Lining: where it needs to be so no exact measurement

Follicles:

These were the ones measured today:

1. 18mm
2. 16mm
3. 16mm
4. 16mm
5. 16mm
6. 16mm
7. 15mm
8. 14mm
9. 13mm
10. 12mm
11. 12mm
12. 12mm
13. 8mm

These aren't necessarily all the sames ones that were measured before, but at this stage they look for an idea of the largest, smallest and the clusters in between.

After chasing around various addresses in Denver trying to score the Gonal F yesterday and then ending up with an abundance of it, it was decided today that I'm to hold off on that particular shot entirely tonight (and I assume thereafter). Oh the irony! Basically I'm coasting now without the evening stim shot, but I'm still doing the half-dose of the morning shot. They want me to proceed slowly with my follicle growth to ensure the smaller ones can catch up without my E2 getting out of control. We're wondering whether the retrieval will be on Friday now.

My next stim check is tomorrow morning.

Saturday, January 3, 2009

Stim Check 5

E2: 2763pg/ml

Lining: didn't get an exact measurement today, but over 9mm

Follicles:

They measured 13 again today, the biggest at 16mm and the smallest at 9mm. They don't seem to be growing very fast, but I understand that's not necessarily a bad thing. Luckily my E2 went back to rising steadily following the big jump and subsequent reduction in the doses. I'm on the same lower doses tonight and tomorrow morning. It's a balance between keeping my E2 at an acceptable level (not too high) and helping my follicles grow.

This is the stage that seems to drag on a bit, waiting for the go-ahead for the mother of all shots, the trigger. The retrieval will be exactly 35 hours after the trigger shot. We keep speculating about when it will be, mainly because it's hard to estimate how many more doses of medication we need to get, but we just need to wait and see. Now it looks like the earliest day for retrieval is Wednesday and it may go out to Thursday. We might get a better idea after tomorrow's stim check.

Today our thumb twiddling was interrupted with some considerable "excitement" (read stress) when, after several long phone calls to Fedex, we found out that the drugs we had ordered from the usual mail-order pharmacy to get us through the weekend were not in fact going to be delivered by noon as arranged, because they were still in Memphis, TN. We were told that the likelihood of their getting to us today (and obviously tomorrow) was slim to non-existent. Brilliant! We were told this at 12.05pm and knew the local pharmacy closed at 12.30pm, so we dashed over there and bought enough Gonal F to get us through to Monday (luckily they had a prescription on file). The big negative associated with this situation is that it comes in the same format we spectacularly failed to administer successfully last cycle, namely the small vial with the large mixing needle, very full syringe and easy-to-pull-out plunger.

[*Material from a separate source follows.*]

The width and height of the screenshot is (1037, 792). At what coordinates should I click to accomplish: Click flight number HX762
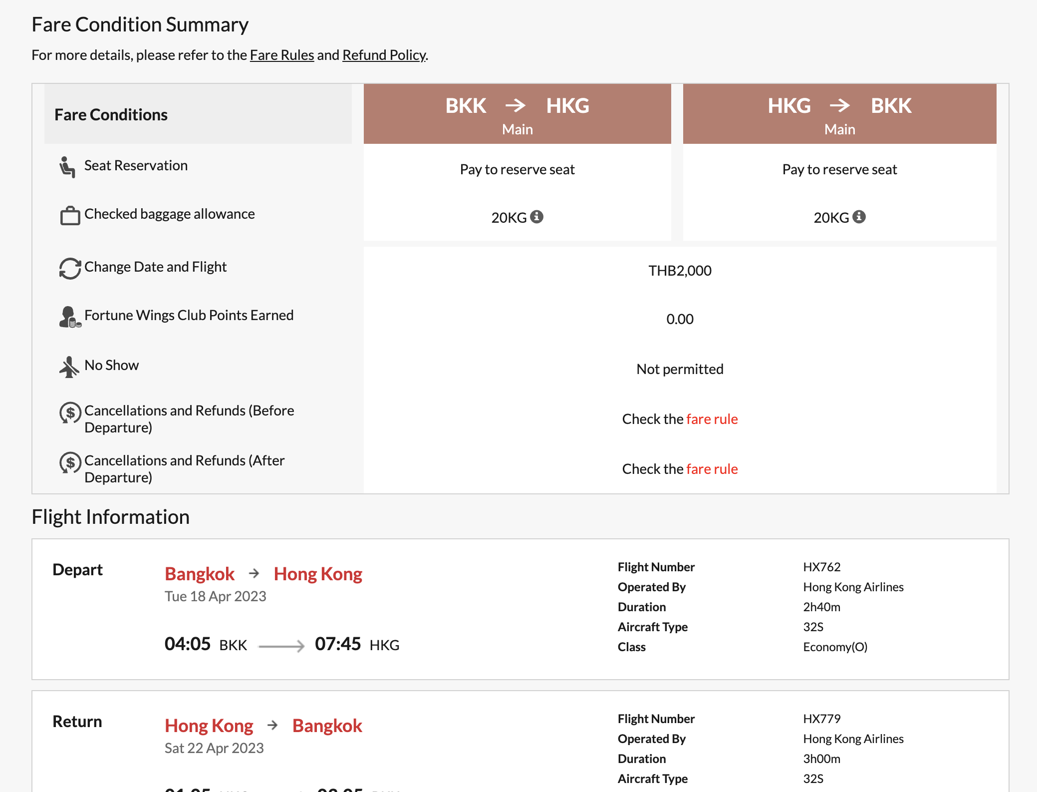[821, 567]
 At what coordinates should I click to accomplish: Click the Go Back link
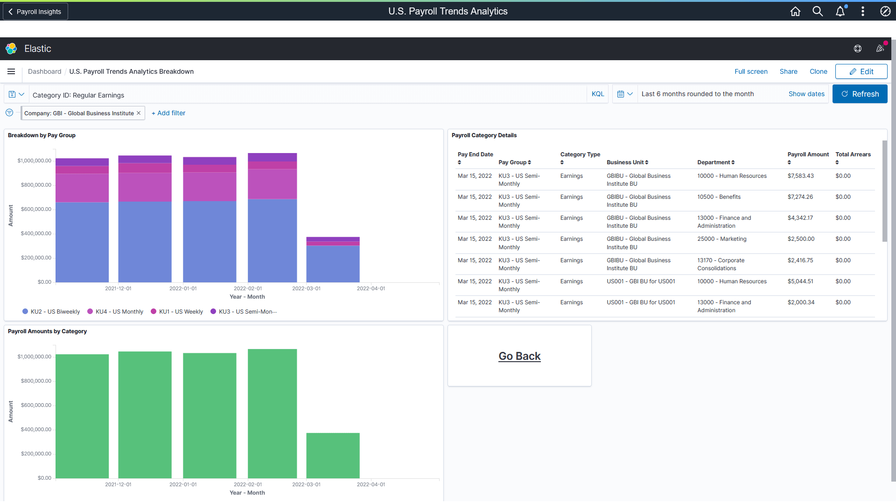click(519, 356)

Of course, no sooner had we got back to the hotel with our stash of drugs, than Fedex called to inform us that our package with the dreamy Gonal F pen was in fact not really still in Memphis, but in a depot in Denver and did we want to pick it up, because it wouldn't be delivered today. Now we've gone from no supplies at all to having Gonal F coming out of our ears. Since it looks like we may need all of it, no worries there.

My next stim check is tomorrow morning.

Friday, January 2, 2009

Stim Check 4

E2: 2301pg/ml

Lining: 9mm

They only measured a few follies today and it was a different ultrasound tech. It's a bit confusing, so no list today.

My E2 really jumped overnight, so I've been told to halve the stim doses tonight and tomorrow morning. Since the largest follicles are not quite mature yet, and the smaller ones are still some way off, the high E2 number may mean that there are quite a few follies this time. The proof's in the pudding, though, and we'll have to wait until retrieval day to find out definitively how many there are.

My next stim check is tomorrow morning.

Thursday, January 1, 2009

Stim Check 3

E2: 1106pg/ml

Lining: 8.5mm

Follicles:

I was told that, at this stage, they measure the biggest five on either side, so I only have ten measurements today.

1. 15mm
2. 14mm
3. 13mm
4. 13mm
5. 12mm
6. 12mm
7. 12mm
8. 12mm
9. 11mm
10. 10mm

From now on, I'll be going in for a stim check every morning. At this point it looks like my retrieval might be on Tuesday or Wednesday.